Whenever "settings" appears in a line, please copy that line from the data.

### Materials provided:

**********

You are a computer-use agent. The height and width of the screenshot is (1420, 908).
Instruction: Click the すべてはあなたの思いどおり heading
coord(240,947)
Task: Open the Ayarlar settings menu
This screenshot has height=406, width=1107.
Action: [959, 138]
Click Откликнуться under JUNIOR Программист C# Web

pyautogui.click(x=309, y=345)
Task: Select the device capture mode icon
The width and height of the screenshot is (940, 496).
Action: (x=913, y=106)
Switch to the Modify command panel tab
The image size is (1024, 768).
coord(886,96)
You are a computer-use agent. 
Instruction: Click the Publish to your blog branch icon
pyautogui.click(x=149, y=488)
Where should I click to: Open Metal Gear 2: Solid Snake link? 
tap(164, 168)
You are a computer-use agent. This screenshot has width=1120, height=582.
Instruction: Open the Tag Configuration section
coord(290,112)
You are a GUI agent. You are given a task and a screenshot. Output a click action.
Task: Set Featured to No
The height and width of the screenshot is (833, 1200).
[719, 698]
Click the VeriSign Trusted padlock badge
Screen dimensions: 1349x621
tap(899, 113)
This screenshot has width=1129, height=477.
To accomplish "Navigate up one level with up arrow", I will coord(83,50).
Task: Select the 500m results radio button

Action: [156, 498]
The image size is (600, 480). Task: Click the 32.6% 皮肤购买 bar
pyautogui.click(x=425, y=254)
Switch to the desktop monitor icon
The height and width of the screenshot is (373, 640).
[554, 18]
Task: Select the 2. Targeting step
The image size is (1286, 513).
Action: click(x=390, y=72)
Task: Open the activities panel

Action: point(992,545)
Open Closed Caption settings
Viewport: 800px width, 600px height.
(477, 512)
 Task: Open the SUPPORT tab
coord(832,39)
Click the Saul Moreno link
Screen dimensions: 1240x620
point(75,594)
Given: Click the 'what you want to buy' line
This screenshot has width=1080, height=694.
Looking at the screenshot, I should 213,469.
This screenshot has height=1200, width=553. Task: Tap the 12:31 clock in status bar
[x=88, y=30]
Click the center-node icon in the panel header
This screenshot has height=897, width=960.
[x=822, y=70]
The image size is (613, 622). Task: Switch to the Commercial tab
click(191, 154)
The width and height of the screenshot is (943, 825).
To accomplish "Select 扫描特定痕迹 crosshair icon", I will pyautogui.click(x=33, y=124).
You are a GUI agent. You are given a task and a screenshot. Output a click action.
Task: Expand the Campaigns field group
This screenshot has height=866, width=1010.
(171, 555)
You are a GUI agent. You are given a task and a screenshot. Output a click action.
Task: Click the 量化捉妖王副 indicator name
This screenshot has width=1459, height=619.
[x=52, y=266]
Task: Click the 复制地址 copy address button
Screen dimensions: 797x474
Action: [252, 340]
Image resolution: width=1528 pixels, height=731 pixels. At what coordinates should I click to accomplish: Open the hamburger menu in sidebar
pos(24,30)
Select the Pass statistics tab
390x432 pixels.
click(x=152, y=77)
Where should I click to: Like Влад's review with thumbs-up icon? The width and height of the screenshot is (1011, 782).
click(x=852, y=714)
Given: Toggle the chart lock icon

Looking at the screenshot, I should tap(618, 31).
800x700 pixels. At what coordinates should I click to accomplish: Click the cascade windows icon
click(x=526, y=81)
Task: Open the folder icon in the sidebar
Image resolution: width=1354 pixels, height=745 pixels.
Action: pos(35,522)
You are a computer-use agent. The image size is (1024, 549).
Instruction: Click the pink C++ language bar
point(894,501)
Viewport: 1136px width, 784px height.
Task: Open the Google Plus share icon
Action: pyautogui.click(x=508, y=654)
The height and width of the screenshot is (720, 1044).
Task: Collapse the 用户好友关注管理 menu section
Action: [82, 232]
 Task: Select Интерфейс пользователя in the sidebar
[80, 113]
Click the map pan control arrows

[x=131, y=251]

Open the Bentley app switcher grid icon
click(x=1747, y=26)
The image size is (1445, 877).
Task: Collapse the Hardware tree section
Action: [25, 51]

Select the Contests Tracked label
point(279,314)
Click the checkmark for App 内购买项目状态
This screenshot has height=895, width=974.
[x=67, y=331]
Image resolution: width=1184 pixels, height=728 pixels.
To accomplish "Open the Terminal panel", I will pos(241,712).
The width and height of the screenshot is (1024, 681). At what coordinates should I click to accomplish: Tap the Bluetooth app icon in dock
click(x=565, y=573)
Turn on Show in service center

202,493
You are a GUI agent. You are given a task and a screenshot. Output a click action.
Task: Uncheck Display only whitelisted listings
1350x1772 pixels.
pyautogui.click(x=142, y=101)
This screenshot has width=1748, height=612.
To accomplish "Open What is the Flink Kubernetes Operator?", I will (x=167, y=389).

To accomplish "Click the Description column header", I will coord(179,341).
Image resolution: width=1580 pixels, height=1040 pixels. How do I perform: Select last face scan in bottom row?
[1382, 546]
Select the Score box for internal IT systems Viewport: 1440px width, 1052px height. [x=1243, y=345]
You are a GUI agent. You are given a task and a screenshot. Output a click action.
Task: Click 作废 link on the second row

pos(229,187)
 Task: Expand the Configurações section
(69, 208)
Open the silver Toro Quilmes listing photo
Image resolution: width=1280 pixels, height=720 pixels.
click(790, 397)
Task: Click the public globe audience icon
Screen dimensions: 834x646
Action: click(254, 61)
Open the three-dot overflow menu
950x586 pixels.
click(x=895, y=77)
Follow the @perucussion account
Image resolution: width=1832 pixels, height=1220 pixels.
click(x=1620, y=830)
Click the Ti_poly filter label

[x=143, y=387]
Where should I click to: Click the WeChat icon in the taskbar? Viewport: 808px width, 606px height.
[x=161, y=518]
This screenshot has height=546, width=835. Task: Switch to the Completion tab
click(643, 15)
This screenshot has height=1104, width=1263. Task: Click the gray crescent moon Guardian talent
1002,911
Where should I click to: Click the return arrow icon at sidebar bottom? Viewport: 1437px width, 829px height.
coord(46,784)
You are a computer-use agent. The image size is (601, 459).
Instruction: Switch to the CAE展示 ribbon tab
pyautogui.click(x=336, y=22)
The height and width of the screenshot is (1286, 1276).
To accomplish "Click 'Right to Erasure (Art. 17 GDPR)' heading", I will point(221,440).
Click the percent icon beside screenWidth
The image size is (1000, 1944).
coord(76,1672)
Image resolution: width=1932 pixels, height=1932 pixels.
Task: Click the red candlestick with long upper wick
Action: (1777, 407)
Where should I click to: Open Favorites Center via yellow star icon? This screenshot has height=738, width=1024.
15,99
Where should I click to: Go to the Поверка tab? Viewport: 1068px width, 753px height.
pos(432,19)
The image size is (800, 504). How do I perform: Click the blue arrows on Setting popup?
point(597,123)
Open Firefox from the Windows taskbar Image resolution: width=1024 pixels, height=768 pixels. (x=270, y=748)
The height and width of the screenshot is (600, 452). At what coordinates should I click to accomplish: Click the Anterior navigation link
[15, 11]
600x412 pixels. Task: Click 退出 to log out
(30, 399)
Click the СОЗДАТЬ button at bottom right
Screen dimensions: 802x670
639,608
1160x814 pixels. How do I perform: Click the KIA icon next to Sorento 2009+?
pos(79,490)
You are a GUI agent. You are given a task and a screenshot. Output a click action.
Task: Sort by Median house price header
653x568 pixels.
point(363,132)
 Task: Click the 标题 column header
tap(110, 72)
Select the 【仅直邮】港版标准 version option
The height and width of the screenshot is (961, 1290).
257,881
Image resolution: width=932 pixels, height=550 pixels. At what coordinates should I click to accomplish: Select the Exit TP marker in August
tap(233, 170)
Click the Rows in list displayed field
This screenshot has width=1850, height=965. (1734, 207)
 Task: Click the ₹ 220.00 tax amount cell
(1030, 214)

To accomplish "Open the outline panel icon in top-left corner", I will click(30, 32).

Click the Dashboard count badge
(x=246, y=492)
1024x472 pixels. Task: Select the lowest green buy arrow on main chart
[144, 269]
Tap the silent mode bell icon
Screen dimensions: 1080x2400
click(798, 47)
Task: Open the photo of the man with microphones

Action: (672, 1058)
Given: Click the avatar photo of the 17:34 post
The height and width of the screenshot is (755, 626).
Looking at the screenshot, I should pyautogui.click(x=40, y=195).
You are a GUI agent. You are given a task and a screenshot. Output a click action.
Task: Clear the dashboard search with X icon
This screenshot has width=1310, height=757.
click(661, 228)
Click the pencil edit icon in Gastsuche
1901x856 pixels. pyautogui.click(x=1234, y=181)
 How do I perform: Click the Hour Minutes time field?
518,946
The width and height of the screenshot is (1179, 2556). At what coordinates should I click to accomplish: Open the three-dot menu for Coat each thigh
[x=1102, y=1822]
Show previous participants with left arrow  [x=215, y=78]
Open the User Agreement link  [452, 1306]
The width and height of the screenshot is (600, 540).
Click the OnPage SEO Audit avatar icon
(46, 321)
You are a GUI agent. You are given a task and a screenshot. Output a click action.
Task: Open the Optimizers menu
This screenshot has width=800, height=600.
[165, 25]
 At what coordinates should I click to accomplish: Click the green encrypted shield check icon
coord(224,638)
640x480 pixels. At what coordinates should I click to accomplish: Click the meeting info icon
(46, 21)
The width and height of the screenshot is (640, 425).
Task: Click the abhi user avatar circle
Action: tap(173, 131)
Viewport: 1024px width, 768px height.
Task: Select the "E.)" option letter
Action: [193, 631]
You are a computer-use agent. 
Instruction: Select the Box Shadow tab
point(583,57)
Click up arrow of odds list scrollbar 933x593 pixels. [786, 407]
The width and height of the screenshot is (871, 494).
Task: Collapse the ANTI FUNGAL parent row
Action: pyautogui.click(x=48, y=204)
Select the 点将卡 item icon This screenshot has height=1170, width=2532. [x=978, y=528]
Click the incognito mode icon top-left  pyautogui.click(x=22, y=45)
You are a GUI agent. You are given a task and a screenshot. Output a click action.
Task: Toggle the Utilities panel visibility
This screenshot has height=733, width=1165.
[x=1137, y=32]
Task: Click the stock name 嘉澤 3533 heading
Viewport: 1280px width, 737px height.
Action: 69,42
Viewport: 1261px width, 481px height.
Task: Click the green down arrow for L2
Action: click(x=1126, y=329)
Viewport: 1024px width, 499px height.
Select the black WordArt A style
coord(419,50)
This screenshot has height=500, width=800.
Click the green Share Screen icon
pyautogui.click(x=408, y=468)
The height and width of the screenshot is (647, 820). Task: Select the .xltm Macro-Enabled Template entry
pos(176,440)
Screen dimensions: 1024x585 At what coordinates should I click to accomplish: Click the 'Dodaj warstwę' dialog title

**********

### Answer area:
Task: Open the Ayarlar settings menu
Open Closed Caption settings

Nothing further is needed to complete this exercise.